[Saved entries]

--- START ---

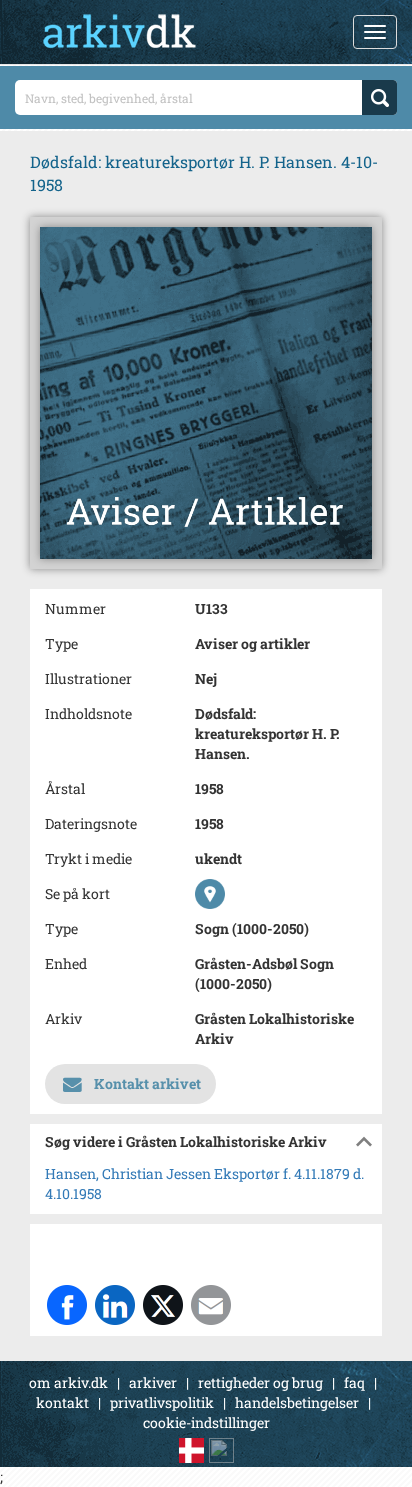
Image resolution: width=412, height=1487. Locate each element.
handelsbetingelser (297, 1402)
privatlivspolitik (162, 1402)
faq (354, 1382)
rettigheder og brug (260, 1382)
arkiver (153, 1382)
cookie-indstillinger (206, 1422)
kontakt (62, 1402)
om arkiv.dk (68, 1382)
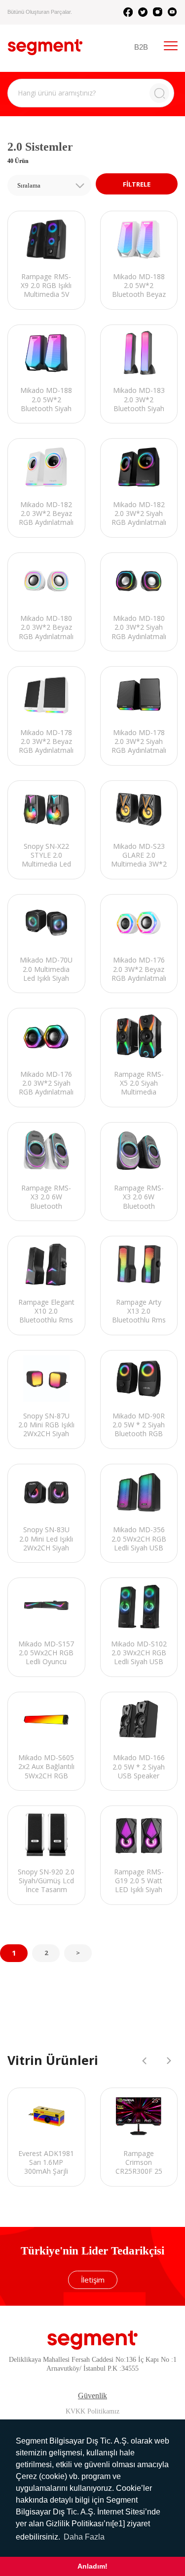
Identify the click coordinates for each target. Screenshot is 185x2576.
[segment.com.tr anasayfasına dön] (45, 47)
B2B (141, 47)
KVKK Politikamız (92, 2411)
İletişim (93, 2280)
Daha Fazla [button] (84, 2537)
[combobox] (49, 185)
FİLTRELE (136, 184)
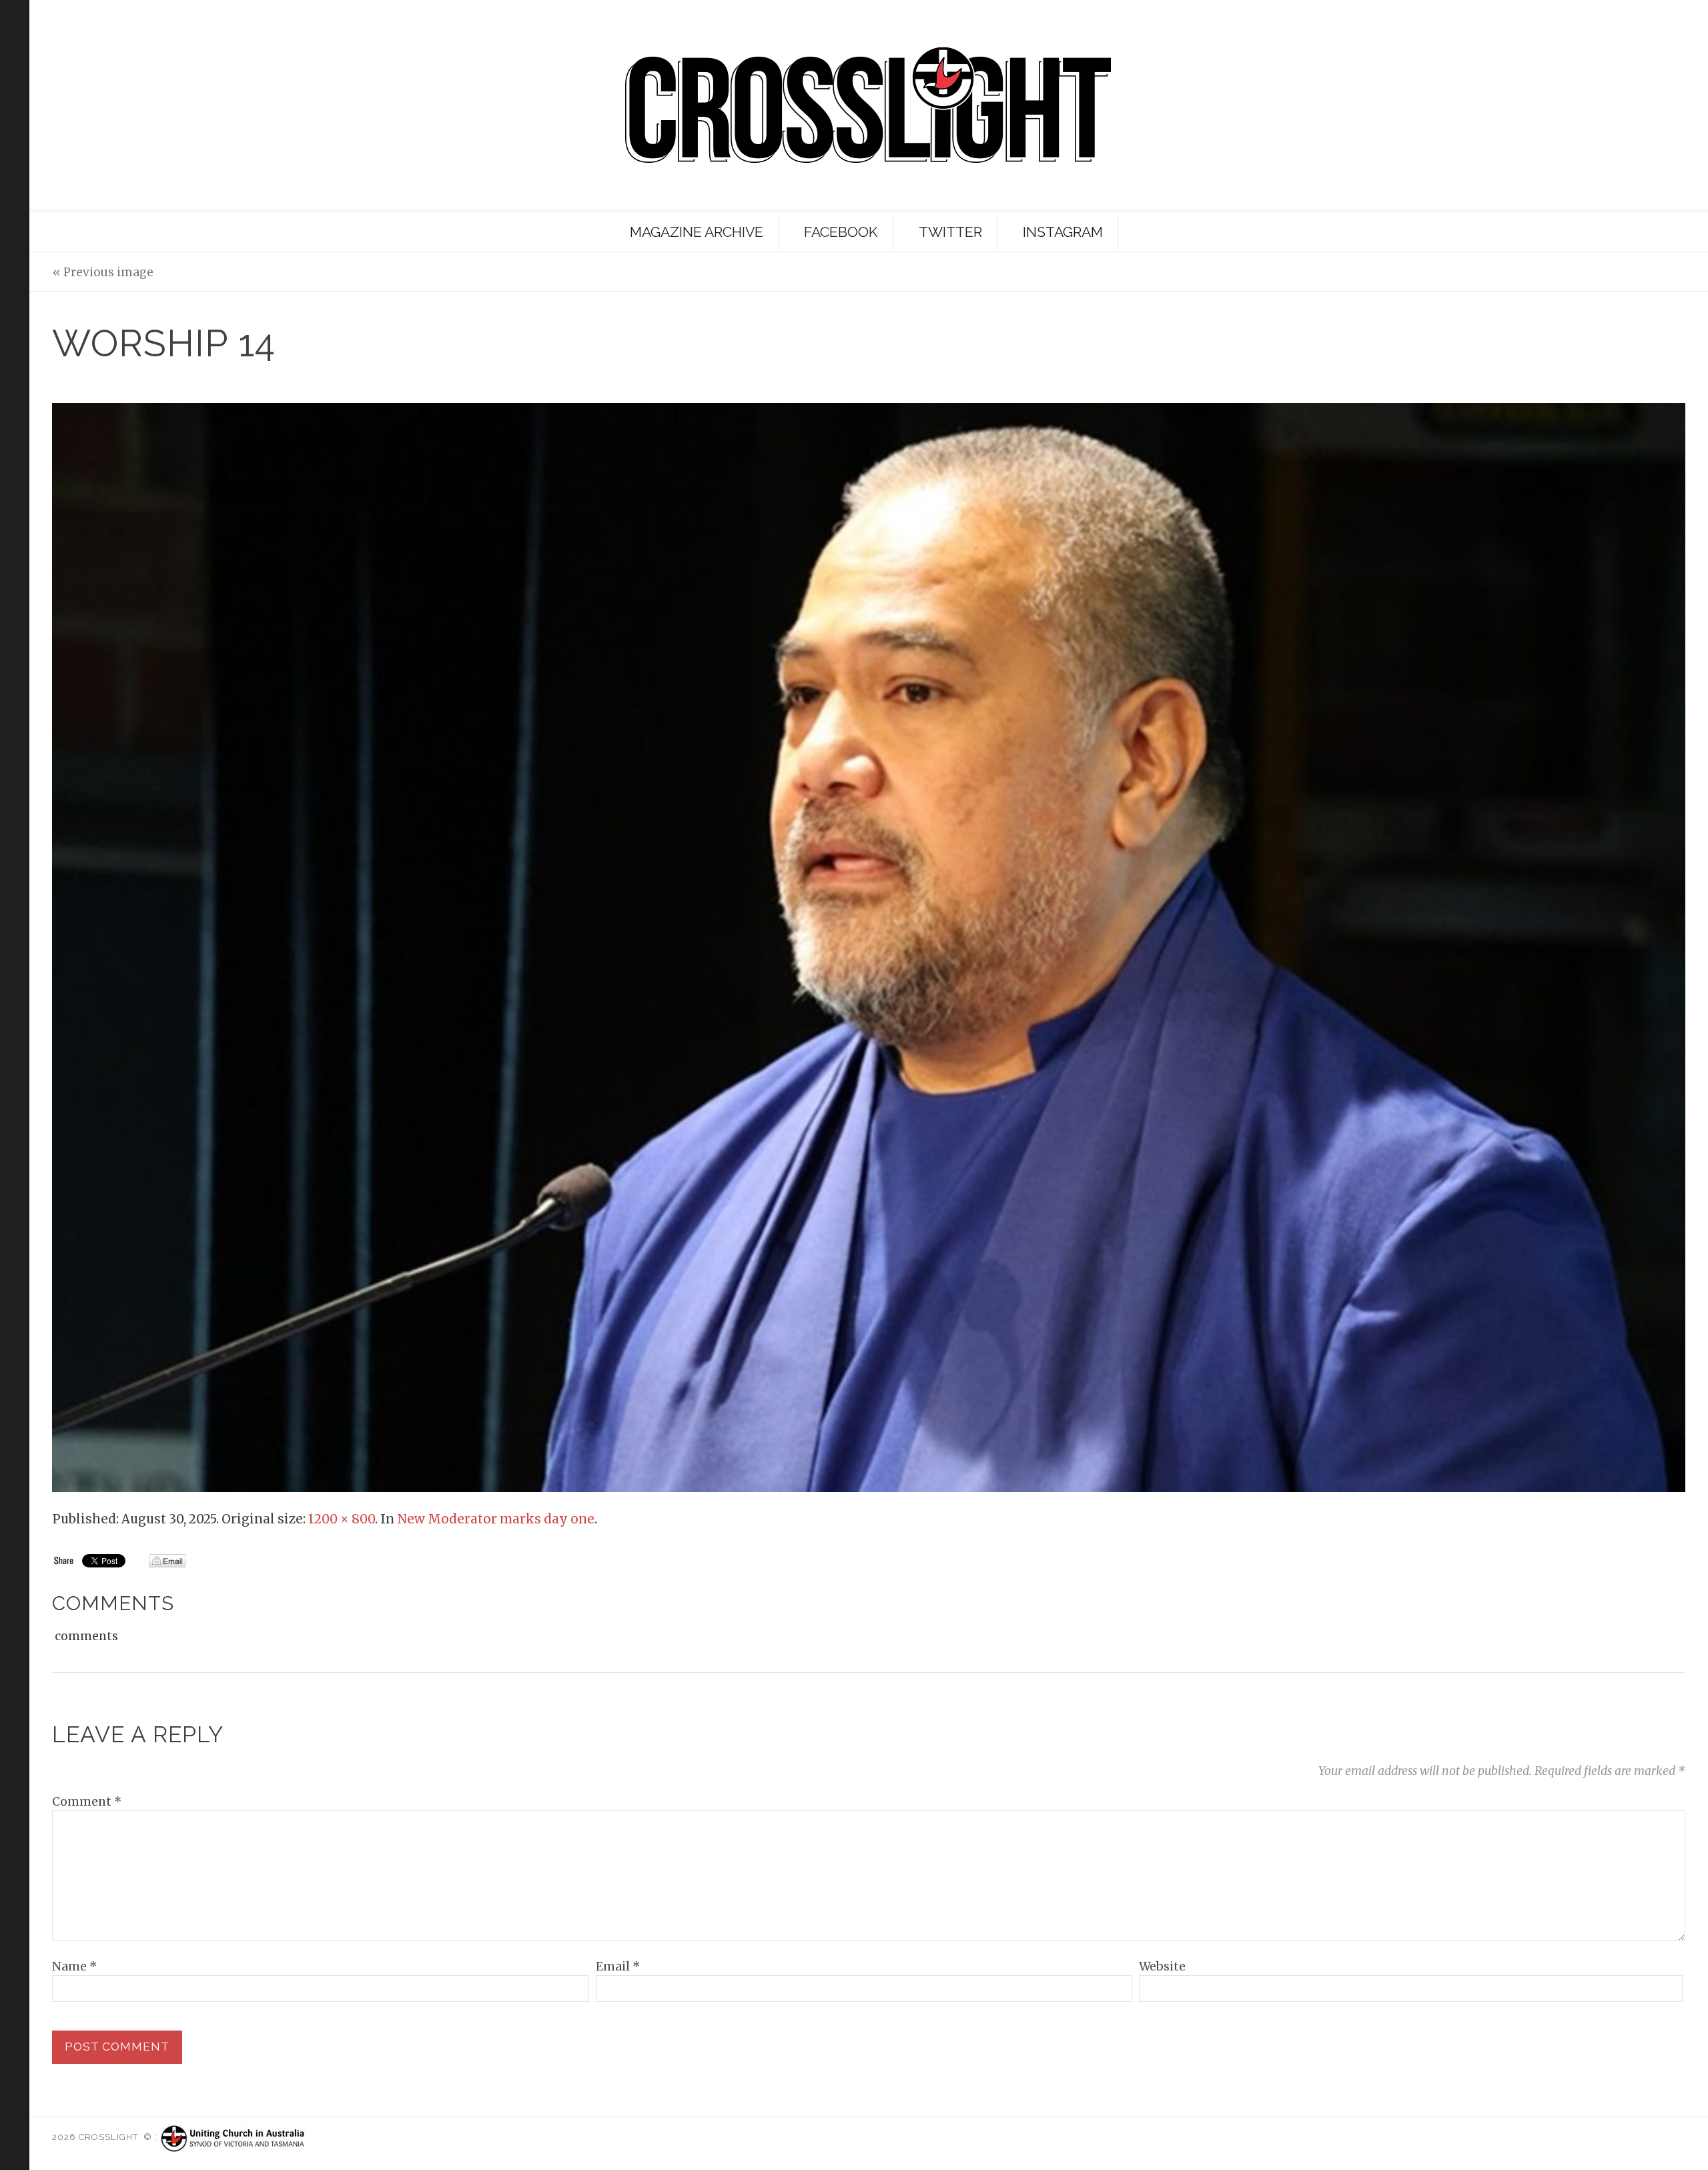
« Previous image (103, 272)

--- END ---

[WHAT YOU NEED TO DO]
Each line from the line containing "KVKK Politikamız (92, 2411)" through the final line of the data above must be retyped exactly; nothing else, and no pictures, may appear.

[OUTPUT BELOW]
KVKK Politikamız (92, 2411)
İletişim (93, 2280)
Daha Fazla [button] (84, 2537)
[combobox] (49, 185)
FİLTRELE (136, 184)
« Previous image (103, 272)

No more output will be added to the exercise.